Pemerintah mengizinkan pulang kampung bagi pekerja migran Indonesia (PMI) dan yang kena pemutusan hubungan kerja (PHK). Kelompok ini wajib mengikuti protokol yang telah ditetapkan pemerintah, diberi bantuan sosial, keahlian, dan isentif melalui program padat karya tunai, serta program ketahanan pangan.
(Baca: KAI Batalkan Seluruh Perjalanan Kereta dari Jakarta Mulai 24 April)
Protokol pulang kampung yang ditetapkan pemerintah adalah:
- Mengisi formulir keterangan diri dan tujuan kepulangan.
- Memiliki rekomendasi dan izin kepala desa.
- Dipersyaratkan untuk tidak kembali ke kota
- Menjalani pemeriksaan kesehatan
- Menjalani isolasi mandiri.
Sejarah Mudik
Melansir dari Kompas.com, mudik memang identik dengan Lebaran. Dosen Sejarah Universitas Sanata Dharma Yogyakarta Silverio Raden Lilik Aji Sampurno mengatakan aktivitas ini sudah berlangsung lama. “Awal mudik tidak diketahui kapan. Tapi ada yang menyebut sejak zaman Majapahit dan Mataram Islam,” katanya.
Pada masa itu, kekuasaan Majapahit membentang hingga Sri Lanka dan Semenanjung Malaya. Karena itu, pihak kerajaan pun menempatkan pejabat ke berbagai wilayah kekuasaannya. Ada satu kesempatan para pejabat kemudian boleh mengunjungi kampung halamannya. Peristiwa inilah yang dikaitkan dengan mudik.
“Mudik, menurut orang Jawa, itu artinya mulih dilik. Bisa diartikan pulang dulu. Hanya sebentar untuk melihat keluarga setelah mereka menggelandang,” ucap Silverio. Masyarakat Betawi mengartikan mudik sebagai kembali ke udik. Kata terakhir itu artinya kampung.
(Baca: Anies Perpanjang PSBB di Jakarta hingga 22 Mei, Berlaku Sanksi Tegas)
Pernahkah Pemerintah Melarang Mudik Sebelumnya?
Larangan mudik yang terjadi sekarang bukan pertama kali terjadi. Pada awal 1960an, pemerintah pernah melakukan hal yang sama. Banyak orang ketika itu memilih moda transportasi kereta api unutk kembali ke kampung halaman. Melansir dari Historia.id, tiga daerah utama tujuan pemudik adalah Semarang, Solo, dan Yogyakarta.
Pada 1962 mendekati Lebaran, pemerintah meminta masyarakat membatasi diri bepergian memakai kereta api atau kendaraan bermotor. “Segala tenaga harus dipusatkan untuk perjuangan pembebasan Irian Barat,” tulis koran Kedaulatan Rakjat pada 2 Maret 1962.
Penyelesaian Irian Barat begitu penting. Presiden Sukarno sampai membuat amanat itu usai salah Idul Fitri di halaman Istana pada 8 Maret tahun yang sama. Djawatan Kereta Api, Departemen Pemerintahan Umum dan Otonomi Daerah serta kepala daerah kemudian mengimbau agar masyarakat tidak mudik.
(Baca: Sampai Kapan Mudik Dilarang? Ini Panduan WHO untuk Membuka Karantina)
Situasi ekonomi saat itu memang sedang sulit. Beras menjadi barang langka, pengawai negeri hanya menerima setengah jatah.
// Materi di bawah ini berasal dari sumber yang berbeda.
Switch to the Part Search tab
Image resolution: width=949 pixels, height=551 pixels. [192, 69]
Keuangan negara terserap untuk urusan keamanan, termasuk menangani pemberontakan PRRI/Permesta dan pembebsan Irian Barat.
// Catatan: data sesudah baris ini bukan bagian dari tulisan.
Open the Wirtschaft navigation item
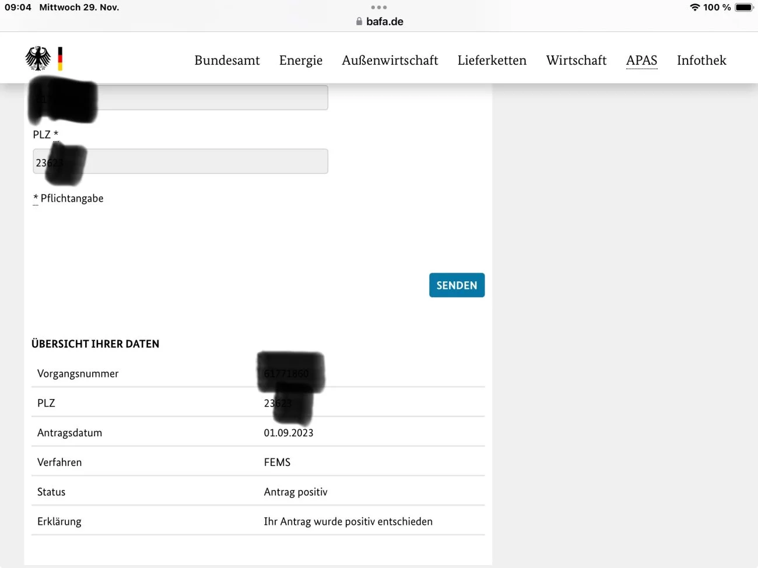 click(576, 61)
Anjuran ini tentu tidak 100% berhasil. Masih ada masyarakat yang ingin mudik. Pemerintah memutuskan untuk membatasi penjualan tiket kereta api. Untuk mendapatkannya pun sulit karena harus memiliki surat permintaan pemesanan karcis. Banyak calo kemudian menjual Spmk dengan harga Rp 100, padahal harga aslinya hanya Rp 1 atau Rp 2 saja.